*** Given text
Velero will create Backup CRDs on the schedule and clean up old ones automatically.

Restore: Bringing It Back

When disaster strikes, restores are equally straightforward:

apiVersion: velero.io/v1
kind: Restore
metadata:
  name: restore-prod-db
  namespace: velero
spec:
  backupName: daily-snapshot  # Which backup to restore

  # Restore only one namespace (common for partial recovery)
  includedNamespaces: ["database"]
  # includedNamespaces: ["*"]  # restore everything

  # Map namespace during restore (restore 'prod' backup into 'prod-restored')
  namespaceMapping:
    prod: prod-restored

  # Include/exclude resources
  includedResources: ["*"]
  excludedResources: ["events"]

  # Restore hooks (run after restore, e.g., schema migration)
  hooks:
    resources:
      - name: migrate-after-restore
        includedNamespaces: ["database"]
        postRestore:
          - exec:
              container: postgres
              command: ["/bin/sh", "-c", "psql -f /migrations/post-restore.sql"]

  # Don't restore persistent volumes (useful if reusing them from backup)
  restorePVs: true

  # Preserve secrets (skip recreating Secret objects)
******
*** Extracted information
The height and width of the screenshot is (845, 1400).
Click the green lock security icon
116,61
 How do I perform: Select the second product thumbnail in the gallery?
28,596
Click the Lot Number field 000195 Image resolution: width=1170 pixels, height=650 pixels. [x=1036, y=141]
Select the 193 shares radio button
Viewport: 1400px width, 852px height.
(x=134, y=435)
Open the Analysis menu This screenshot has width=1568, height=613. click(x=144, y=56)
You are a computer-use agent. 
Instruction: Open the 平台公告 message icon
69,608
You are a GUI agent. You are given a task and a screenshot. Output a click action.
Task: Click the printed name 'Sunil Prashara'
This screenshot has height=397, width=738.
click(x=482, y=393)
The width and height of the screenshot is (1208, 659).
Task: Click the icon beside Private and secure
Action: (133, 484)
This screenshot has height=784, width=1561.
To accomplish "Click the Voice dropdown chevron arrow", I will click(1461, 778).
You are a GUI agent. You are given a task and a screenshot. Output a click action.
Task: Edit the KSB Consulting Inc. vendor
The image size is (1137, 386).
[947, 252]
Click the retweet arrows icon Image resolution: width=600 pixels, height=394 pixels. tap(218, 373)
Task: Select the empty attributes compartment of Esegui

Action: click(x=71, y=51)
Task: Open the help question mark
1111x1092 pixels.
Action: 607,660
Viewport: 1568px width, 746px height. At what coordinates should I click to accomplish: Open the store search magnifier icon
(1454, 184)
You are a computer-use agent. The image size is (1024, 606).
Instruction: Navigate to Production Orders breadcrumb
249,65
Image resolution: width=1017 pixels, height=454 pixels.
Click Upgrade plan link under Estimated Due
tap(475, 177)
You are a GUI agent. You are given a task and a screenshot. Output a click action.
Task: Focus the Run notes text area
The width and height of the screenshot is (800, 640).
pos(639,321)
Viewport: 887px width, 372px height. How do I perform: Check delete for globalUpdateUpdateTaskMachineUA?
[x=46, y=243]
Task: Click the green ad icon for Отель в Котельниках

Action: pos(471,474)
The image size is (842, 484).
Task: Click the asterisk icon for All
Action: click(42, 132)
******
▶ **Requirements**:
1. Swap "daily-snapshot" for "weekly-snapshot" in the Velero restore text, covering everything from "Restore: Bringing It" down to "for partial recovery)".
2. In the Velero restore text, in which container does the post-restore hook run its command?
3. Extend the Velero restore text, picking up right after its final line.
The lines above are unrelated to the Velero restore text and stand on their own.

▶ **The replies**:
1.
Restore: Bringing It Back

When disaster strikes, restores are equally straightforward:

apiVersion: velero.io/v1
kind: Restore
metadata:
  name: restore-prod-db
  namespace: velero
spec:
  backupName: weekly-snapshot  # Which backup to restore

  # Restore only one namespace (common for partial recovery)

2. postgres

3.
  existingResourcePolicy: update  # or 'skip'

Restore via CLI:

velero restore create \
  --from-backup daily-snapshot \
  --include-namespaces "database" \
  my-restore-job

# Watch it
velero restore describe my-restore-job
velero restore logs my-restore-job

Restic vs. CSI Snapshots: The Data Layer Tradeoff

This is the gotcha that trips people up.

Restic (Universal, Slower)

A node-agent (DaemonSet) mounts and backs up all PVs
Works with any storage backend (NFS, local volumes, cloud-native storage)
Stores data as encrypted objects in S3
Slower: Reads every byte of every PV, compresses, uploads
Reliable: Works everywhere
Cost: Bandwidth to S3, compute for compression

CSI Snapshots (Fast, Storage-Specific)

Uses your storage driver’s native snapshot capability (EBS, GCE persistent disks, Ceph RBD, etc.)
Faster: Snapshots are near-instantaneous
Tied to vendor: Restore only works with the same storage driver
Cost: Storage snapshots (cheaper than Restic uploads)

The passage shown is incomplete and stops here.